The structure of the book—with traditional chapters, as well as chapters dedicated to letters written—was very conducive to gradually uncovering this family secret that has been looming for over a decade, as well as introducing us more to characters like Layla, who served most as a way to get information that we would never have gotten from Willa. Willa, as the ostensible narrator of the piece, provided us with the viewpoint of a burgeoning citizen and family member, recently attuned to the idea that perhaps there are things about her family that she does not know—an especially irksome situation for Willa, considering the rest of the town seems to know everything she does not. While she's been a member of the community her whole life, she's just now discovering that there may be more to it than she realized, and also starts asking the "big questions" of life. Layla as the outsider provides us with a fresh, and somewhat spoiled perspective of this incredibly small, working-class town. Having never struggled for anything in her life as a senator's daughter, and though she starts out as a bit of a whiner, Layla takes on the mantle of town historian with a sense of pride, determined to write the truth (albeit slightly exaggerated at points) rather than the puff piece that the town council would prefer. Layla reminded me a bit of Anne Shirley: overdramatic and at times naive, but ultimately well-meaning, well-intentioned, and earnest.
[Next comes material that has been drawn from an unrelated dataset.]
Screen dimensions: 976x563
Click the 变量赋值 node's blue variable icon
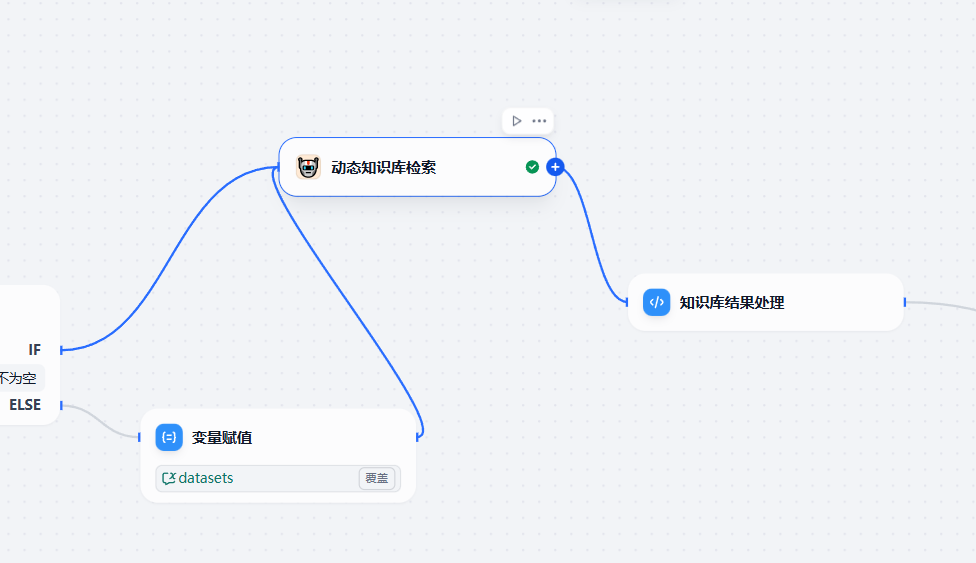pos(169,437)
Jottie rounds out the trio of narrators, as the matriarch of the Romeyn family. Robbed as a young girl of the boy that she loved (Vause Hamilton), she must also live with the tension between her brother Felix, who was Vause's best friend. In a cycle of punishing each other for transgressions real and imagined, but mostly related to unspoken feelings about Vause's death, Jottie and Felix have an easy relationship on the surface, with tension not far beneath. Jottie represents for the audience the long-time resident of Macedonia, knower of many secrets, with not only the family history, but also the experience and the connections (good or bad) to all of the residents. She can't seem to escape the spector of Vause Hamilton, and the perceptions surrounding the whole ordeal from the townspeople. Although I'm sure she gets much fulfillment out of raising her nieces, she seems stuck. Who hasn't felt that way? Just another way that the Romeyn family is eminently relatable, despite the fact that their story takes place over seven decades ago.
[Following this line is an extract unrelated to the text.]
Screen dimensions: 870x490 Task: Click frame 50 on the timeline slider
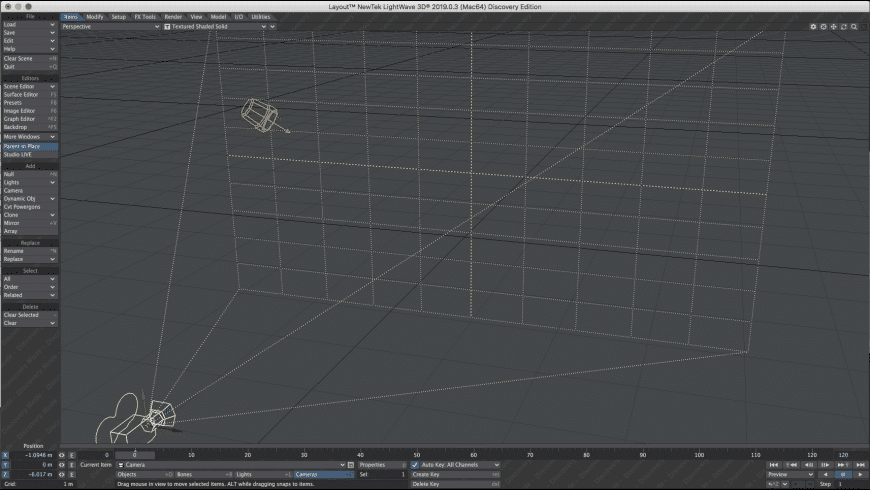tap(416, 455)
Although I sometimes consider it a cop out (*cough*Harry Potter*cough*), I enjoyed the epilogue and thought it was lovely. It made it easier to say goodbye to this family that I had grown with for five hundred pages.

There are some great truths about relationships in general in this book. At one point, Jottie is chatting with Willa about love and her particular interests, and Willa remarks that she's just looking for "someone who makes everything funny and interesting, even doing nothing." Jottie nods and replies, "Some people can just stand in an empty room and make it seem like the center of the world." What a beautiful sentiment. Who isn't looking for that? It's with poignant and simple moments like these that The Truth According to Us shines brightest.